Aim of the exercise -
Write out the records again exactly and exclude the pictures.

Information supplied -
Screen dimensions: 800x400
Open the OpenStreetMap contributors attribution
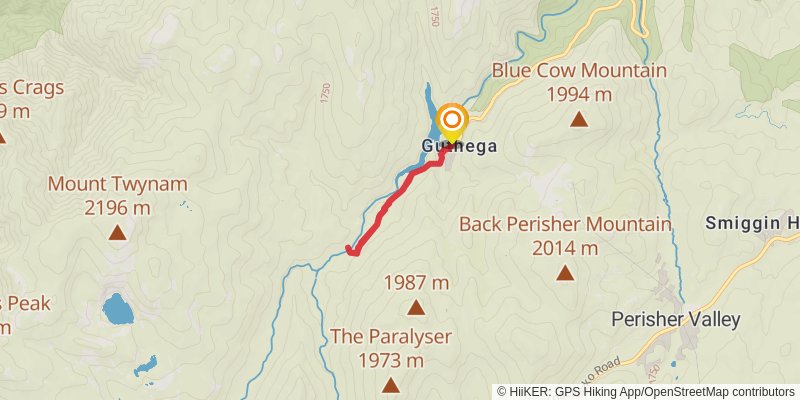[719, 392]
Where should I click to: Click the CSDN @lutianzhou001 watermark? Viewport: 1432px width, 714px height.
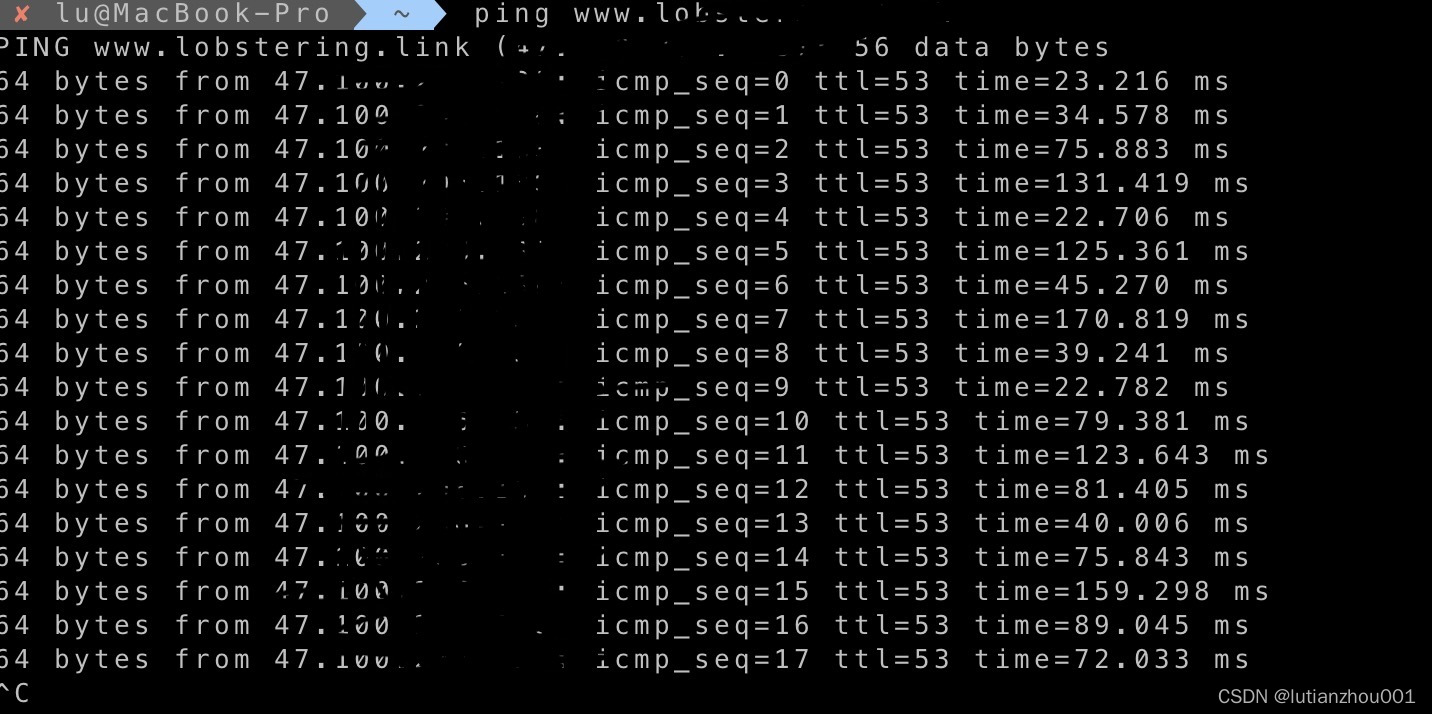pos(1316,696)
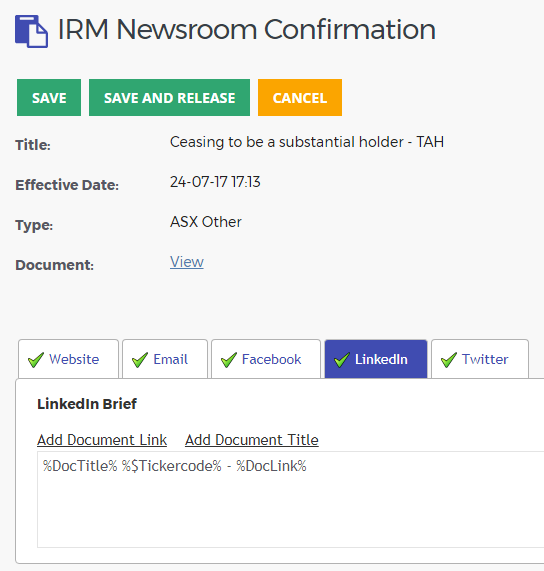Click the title text Ceasing to be a substantial holder

(287, 142)
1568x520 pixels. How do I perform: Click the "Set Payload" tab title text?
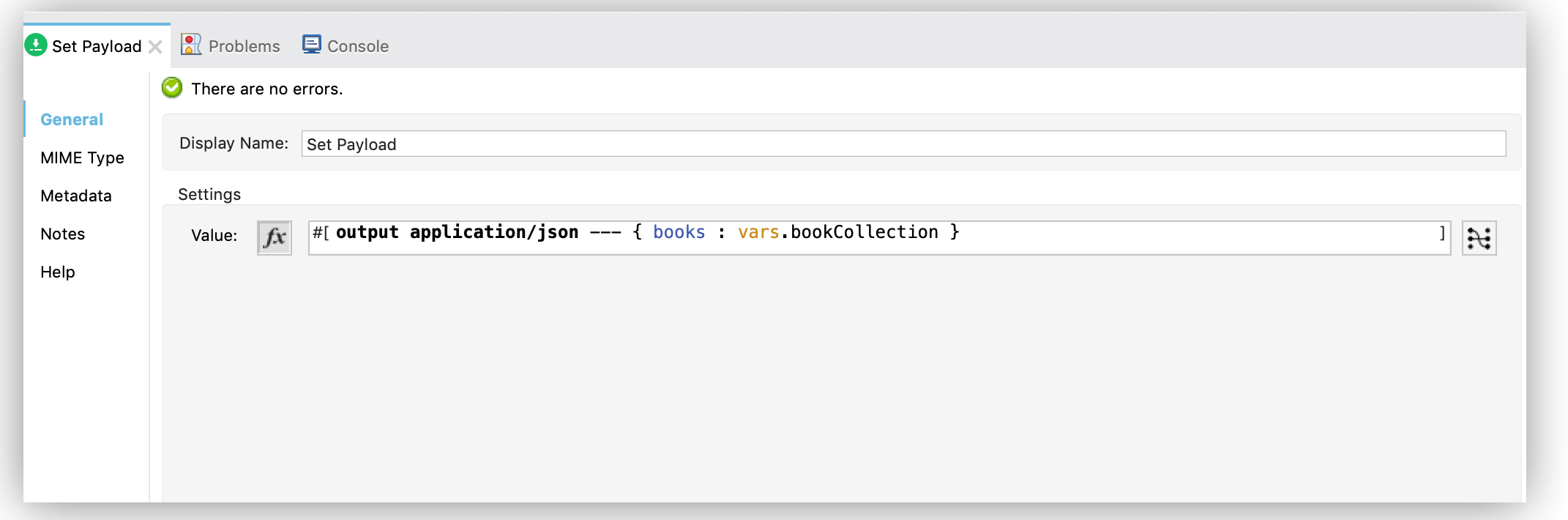click(97, 46)
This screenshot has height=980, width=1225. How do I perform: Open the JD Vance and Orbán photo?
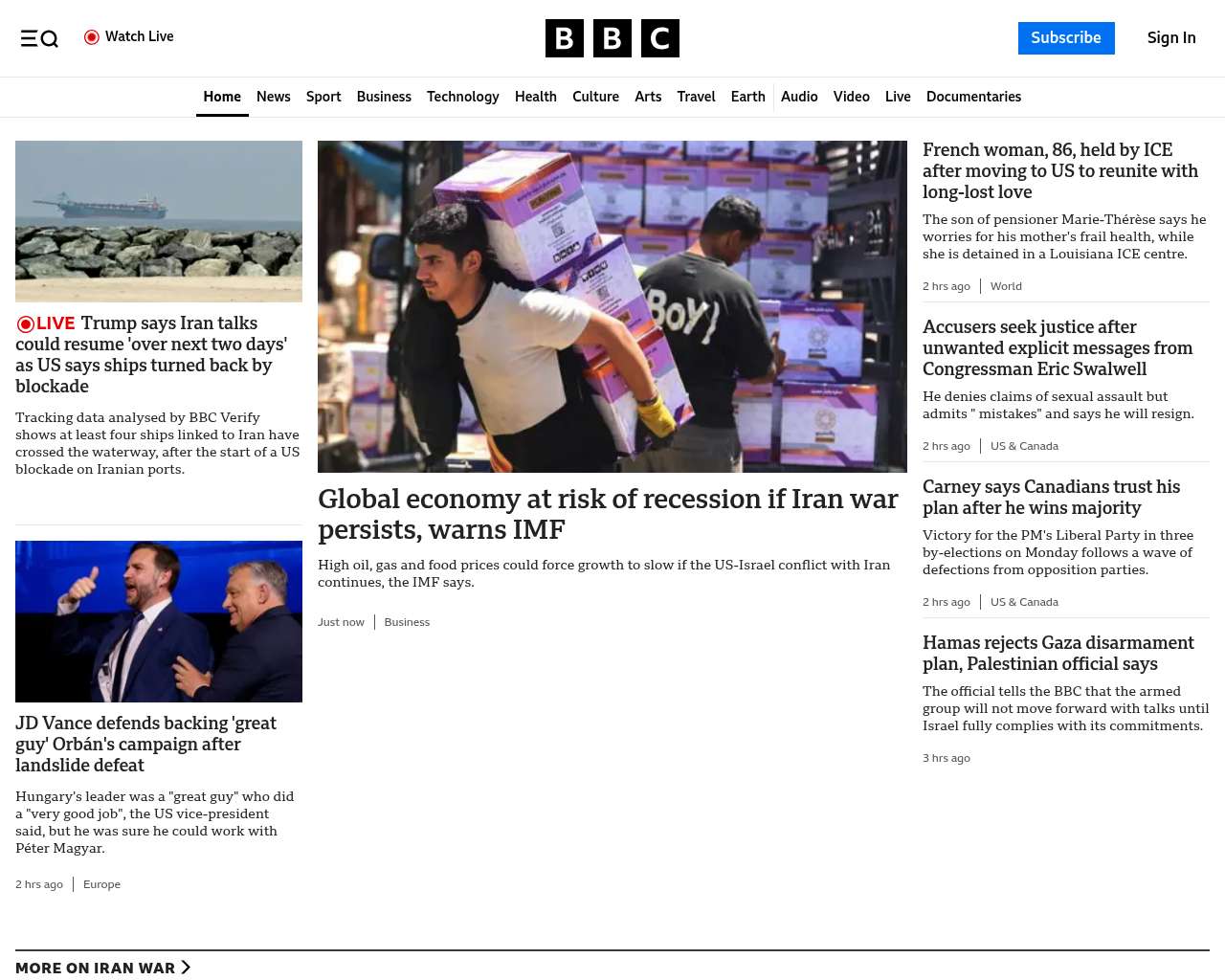click(159, 621)
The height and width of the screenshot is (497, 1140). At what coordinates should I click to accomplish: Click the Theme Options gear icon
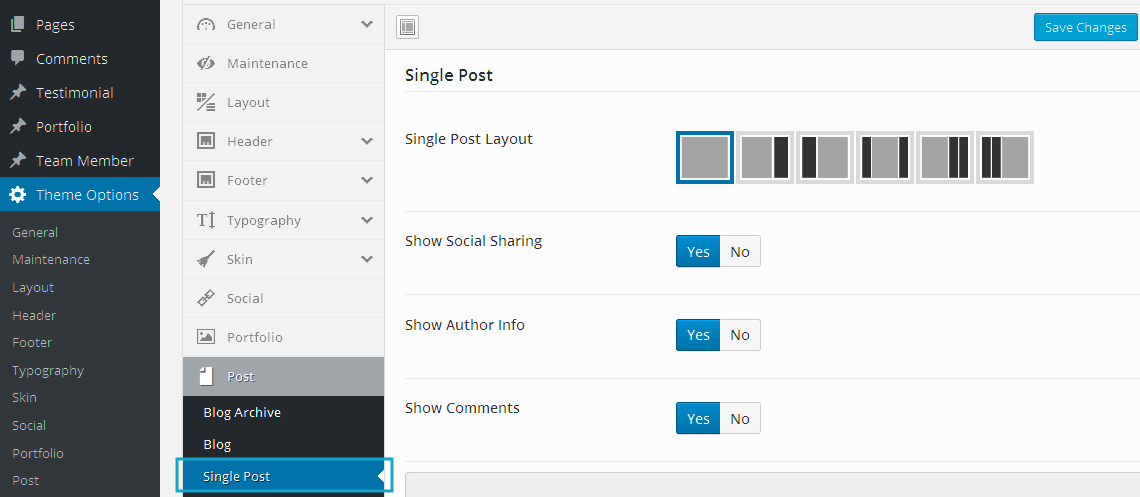[18, 195]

Reply to the exercise -
Screen dimensions: 800x400
Open the OpenStreetMap contributors attribution
[719, 392]
Where should I click to: Click the CSDN @lutianzhou001 watermark? Viewport: 1432px width, 714px height.
pos(1316,696)
Click the title text Ceasing to be a substantial holder

(287, 142)
1568x520 pixels. How do I perform: Click the "Set Payload" tab title text?
click(97, 46)
This screenshot has height=980, width=1225. How do I perform: Open the JD Vance and Orbán photo?
click(159, 621)
The height and width of the screenshot is (497, 1140). At what coordinates should I click to accomplish: Click the Theme Options gear icon
[18, 195]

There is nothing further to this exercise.